DOI: https://doi.org/10.15368/theses.2018.79
Available at: https://digitalcommons.calpoly.edu/theses/1849
Date of Award
6-2018
Degree Name
MS in Computer Science
Department/Program
Computer Science
Advisor
Brian Granger
Abstract
With the emergence of big data, scientific data analysis and visualization (DAV) tools are critical components of the data science software ecosystem; the usability of these tools is becoming extremely important to facilitate next-generation scientific discoveries. JupyterLab has been considered as one of the best polyglot, web-based, open-source data science tools. As the next phase of extensible interface for the classic iPython Notebooks, this tool supports interactive data science and scientific computing across multiple programming languages with great performances. Despite these advantages, previous heuristics evaluation studies have shown that JupyterLab has some significant flaws in the data visualization side. The current DAV system in JupyterLab heavily relies on users’ understanding and familiarity with certain visualization libraries, and doesn’t support the golden visual-information-seeking mantra of “overview first, zoom and filter, then details-on-demand”. These limitations often lead to a workflow bottleneck at the start of a project.

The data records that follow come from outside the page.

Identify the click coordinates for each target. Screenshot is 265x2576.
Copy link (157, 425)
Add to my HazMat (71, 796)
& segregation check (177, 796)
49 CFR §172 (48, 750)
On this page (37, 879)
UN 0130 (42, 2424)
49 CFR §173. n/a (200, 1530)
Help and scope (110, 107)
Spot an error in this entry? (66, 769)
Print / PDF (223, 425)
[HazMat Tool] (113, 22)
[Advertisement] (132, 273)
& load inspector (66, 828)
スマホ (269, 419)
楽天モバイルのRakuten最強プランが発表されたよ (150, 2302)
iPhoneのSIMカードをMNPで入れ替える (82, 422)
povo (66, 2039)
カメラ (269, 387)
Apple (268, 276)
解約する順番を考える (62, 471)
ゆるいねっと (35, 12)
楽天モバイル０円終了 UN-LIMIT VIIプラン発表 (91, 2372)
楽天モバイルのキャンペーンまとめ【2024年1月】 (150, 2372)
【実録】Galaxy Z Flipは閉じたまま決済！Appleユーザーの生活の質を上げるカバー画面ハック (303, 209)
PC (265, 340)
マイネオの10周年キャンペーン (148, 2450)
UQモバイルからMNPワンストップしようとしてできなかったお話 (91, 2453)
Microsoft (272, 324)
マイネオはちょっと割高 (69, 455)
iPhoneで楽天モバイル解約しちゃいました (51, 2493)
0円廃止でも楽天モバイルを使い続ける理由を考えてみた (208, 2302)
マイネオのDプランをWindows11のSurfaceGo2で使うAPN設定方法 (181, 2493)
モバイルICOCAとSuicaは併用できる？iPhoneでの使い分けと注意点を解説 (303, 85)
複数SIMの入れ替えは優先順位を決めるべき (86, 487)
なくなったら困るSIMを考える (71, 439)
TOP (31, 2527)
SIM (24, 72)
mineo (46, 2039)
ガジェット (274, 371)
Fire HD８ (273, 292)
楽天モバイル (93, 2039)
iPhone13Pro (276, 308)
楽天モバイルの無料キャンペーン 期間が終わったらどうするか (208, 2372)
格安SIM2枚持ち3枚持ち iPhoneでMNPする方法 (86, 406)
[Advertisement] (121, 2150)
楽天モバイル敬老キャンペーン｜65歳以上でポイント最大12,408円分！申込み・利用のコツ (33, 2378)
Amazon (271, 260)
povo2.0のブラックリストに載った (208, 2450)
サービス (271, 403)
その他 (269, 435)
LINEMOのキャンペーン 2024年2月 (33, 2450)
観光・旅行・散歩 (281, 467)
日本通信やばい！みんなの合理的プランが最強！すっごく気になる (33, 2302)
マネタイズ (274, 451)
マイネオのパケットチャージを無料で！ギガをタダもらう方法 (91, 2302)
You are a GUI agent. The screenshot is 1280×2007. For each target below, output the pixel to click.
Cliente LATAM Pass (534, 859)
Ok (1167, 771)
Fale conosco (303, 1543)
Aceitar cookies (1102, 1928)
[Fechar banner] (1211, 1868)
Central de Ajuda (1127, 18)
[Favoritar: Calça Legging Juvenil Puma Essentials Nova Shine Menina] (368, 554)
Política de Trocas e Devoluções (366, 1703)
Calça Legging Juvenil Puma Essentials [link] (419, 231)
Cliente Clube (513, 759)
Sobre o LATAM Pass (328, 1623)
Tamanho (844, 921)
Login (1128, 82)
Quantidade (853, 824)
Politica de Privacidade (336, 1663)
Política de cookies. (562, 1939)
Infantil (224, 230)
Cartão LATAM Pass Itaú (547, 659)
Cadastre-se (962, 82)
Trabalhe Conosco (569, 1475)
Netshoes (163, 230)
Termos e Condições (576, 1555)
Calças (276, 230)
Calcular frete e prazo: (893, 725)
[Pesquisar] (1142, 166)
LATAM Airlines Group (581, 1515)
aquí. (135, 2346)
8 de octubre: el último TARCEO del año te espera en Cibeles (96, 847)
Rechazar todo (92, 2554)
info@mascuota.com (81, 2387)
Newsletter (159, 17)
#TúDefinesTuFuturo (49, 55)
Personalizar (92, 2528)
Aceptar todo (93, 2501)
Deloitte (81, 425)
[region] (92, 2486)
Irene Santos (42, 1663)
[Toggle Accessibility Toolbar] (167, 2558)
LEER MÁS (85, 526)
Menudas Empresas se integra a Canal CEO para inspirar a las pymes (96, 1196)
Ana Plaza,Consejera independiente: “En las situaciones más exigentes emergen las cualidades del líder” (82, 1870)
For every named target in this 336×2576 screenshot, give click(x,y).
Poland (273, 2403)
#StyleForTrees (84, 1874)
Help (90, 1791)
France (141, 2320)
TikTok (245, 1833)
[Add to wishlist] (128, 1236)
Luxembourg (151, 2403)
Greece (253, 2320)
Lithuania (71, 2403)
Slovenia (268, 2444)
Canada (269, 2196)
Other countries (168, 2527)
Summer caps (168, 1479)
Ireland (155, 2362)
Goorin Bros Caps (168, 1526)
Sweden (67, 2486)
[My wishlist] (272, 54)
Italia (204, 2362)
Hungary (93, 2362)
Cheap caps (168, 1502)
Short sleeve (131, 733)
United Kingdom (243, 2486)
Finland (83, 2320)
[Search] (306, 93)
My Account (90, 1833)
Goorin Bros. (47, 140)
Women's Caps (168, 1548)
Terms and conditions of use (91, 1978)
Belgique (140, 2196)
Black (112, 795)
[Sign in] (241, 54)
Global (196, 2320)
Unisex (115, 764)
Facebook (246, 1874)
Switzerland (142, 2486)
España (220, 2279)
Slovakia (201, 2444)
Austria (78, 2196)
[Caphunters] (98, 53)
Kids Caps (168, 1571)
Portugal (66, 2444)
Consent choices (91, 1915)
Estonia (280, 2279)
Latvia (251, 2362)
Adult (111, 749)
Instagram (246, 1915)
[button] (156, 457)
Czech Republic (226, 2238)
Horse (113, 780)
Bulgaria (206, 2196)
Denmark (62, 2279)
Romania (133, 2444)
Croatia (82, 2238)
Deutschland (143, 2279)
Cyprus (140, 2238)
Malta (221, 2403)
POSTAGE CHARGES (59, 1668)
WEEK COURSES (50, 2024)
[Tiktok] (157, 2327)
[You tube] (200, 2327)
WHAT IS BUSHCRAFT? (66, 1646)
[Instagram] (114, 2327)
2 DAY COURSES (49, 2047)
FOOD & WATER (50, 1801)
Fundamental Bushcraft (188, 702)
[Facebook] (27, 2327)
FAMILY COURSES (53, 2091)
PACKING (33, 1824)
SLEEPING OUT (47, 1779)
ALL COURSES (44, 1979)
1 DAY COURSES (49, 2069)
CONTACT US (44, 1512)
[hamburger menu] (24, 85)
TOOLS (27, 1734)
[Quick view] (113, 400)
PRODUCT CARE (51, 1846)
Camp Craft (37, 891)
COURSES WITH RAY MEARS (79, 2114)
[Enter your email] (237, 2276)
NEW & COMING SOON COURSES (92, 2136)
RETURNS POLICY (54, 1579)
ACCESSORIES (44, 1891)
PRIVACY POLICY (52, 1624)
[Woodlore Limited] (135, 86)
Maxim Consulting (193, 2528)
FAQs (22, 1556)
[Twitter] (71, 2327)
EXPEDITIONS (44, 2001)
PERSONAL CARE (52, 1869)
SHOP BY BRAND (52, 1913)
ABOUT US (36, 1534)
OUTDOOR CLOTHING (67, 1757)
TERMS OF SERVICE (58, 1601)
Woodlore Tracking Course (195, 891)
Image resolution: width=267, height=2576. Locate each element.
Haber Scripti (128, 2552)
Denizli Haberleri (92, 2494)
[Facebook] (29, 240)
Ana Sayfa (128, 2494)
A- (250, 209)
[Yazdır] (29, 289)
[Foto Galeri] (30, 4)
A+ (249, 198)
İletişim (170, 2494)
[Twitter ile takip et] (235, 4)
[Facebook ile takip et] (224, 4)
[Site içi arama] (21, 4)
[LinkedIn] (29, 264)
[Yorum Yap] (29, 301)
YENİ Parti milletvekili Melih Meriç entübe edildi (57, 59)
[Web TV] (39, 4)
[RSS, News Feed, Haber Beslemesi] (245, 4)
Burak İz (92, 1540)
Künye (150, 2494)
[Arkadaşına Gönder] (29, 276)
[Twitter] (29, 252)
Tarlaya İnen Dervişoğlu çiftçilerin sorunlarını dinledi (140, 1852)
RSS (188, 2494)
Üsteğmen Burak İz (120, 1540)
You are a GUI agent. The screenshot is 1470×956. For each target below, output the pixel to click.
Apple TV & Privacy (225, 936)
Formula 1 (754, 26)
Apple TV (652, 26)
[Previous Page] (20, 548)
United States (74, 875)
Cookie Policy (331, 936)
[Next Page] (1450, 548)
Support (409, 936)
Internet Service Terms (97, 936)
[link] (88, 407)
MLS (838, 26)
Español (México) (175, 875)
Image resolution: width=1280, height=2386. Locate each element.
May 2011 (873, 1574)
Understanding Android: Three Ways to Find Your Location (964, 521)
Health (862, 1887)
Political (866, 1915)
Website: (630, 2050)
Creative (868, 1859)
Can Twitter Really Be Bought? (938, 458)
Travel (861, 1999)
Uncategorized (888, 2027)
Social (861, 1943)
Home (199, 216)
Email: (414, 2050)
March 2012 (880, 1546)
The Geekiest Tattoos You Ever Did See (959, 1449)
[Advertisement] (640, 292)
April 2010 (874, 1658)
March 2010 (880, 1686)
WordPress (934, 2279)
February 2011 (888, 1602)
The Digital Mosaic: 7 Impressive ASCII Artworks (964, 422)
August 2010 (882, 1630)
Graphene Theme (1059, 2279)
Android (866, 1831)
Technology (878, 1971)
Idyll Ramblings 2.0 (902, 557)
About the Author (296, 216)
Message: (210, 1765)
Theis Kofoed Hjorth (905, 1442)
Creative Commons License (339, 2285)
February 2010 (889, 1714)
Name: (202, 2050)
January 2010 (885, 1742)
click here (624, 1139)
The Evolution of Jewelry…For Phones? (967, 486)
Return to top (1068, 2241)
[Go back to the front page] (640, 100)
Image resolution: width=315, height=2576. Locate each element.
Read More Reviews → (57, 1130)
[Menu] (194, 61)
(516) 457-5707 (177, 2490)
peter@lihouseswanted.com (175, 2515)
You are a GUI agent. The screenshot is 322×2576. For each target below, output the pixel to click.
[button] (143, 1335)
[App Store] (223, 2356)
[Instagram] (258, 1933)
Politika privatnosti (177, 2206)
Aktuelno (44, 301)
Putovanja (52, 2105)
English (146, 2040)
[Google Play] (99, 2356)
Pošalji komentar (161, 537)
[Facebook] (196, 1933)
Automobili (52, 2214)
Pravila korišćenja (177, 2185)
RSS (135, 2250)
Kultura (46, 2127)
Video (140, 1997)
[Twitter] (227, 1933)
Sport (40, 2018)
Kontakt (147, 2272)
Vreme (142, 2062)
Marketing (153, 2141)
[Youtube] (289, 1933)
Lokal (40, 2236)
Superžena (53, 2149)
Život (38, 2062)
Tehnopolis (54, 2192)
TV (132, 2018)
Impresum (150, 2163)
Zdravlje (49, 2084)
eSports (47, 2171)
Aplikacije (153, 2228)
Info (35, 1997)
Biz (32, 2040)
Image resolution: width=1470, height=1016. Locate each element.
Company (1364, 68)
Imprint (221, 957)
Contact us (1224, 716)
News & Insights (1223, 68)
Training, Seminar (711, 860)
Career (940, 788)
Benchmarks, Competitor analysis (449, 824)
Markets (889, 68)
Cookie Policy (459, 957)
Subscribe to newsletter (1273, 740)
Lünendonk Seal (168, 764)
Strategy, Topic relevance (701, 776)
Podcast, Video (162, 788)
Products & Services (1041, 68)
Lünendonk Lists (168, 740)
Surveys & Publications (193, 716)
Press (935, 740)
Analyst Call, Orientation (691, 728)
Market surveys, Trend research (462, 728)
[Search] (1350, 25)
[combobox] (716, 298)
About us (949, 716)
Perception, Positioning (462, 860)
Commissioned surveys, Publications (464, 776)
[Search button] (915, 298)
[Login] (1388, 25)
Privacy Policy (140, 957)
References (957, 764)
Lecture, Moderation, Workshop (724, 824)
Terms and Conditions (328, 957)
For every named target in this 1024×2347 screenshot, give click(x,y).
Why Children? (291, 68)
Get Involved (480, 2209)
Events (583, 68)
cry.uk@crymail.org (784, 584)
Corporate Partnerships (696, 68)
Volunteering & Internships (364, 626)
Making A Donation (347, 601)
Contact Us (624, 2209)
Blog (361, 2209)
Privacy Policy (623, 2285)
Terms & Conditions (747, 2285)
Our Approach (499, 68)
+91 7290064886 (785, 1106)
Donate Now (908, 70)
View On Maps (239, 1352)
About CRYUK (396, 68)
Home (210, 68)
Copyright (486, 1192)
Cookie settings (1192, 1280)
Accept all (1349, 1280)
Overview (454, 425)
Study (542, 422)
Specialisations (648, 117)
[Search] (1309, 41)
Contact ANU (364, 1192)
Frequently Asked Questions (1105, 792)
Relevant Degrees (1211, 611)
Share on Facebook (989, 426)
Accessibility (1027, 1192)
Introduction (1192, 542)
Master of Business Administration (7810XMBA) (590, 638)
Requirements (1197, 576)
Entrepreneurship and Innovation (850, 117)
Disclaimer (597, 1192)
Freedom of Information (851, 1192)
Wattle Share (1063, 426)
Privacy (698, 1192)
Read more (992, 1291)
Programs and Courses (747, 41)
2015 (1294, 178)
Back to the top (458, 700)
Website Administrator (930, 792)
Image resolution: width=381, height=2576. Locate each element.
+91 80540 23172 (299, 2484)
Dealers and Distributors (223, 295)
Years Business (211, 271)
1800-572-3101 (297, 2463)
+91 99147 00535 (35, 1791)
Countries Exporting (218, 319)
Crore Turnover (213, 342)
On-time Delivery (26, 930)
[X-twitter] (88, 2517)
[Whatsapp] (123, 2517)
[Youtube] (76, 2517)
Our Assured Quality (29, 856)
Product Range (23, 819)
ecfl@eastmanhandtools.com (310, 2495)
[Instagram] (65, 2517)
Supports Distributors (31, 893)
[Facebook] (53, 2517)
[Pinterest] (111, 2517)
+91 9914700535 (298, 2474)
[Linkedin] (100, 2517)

In this thesis, we present ‘JupyterLab_Voyager’, an extension for JupyterLab that provides a graphical user interface (GUI) for data visualization operations and couples faceted browsing with visualization recommendation to support exploration of multivariate, tabular data, as a solution to improve the usability of the DAV system. The new plugin works with various types of datasets in the JupyterLab ecosystem; using the plugin you can perform a high-level graphical analysis of fields within your dataset sans coding without leaving the JupyterLab environment. It helps analysts learn about the dataset and engage in both open-ended exploration and target specific answers from the dataset. User testings and evaluations demonstrated that this implementation has good usability and significantly improves the DAV system in JupyterLab.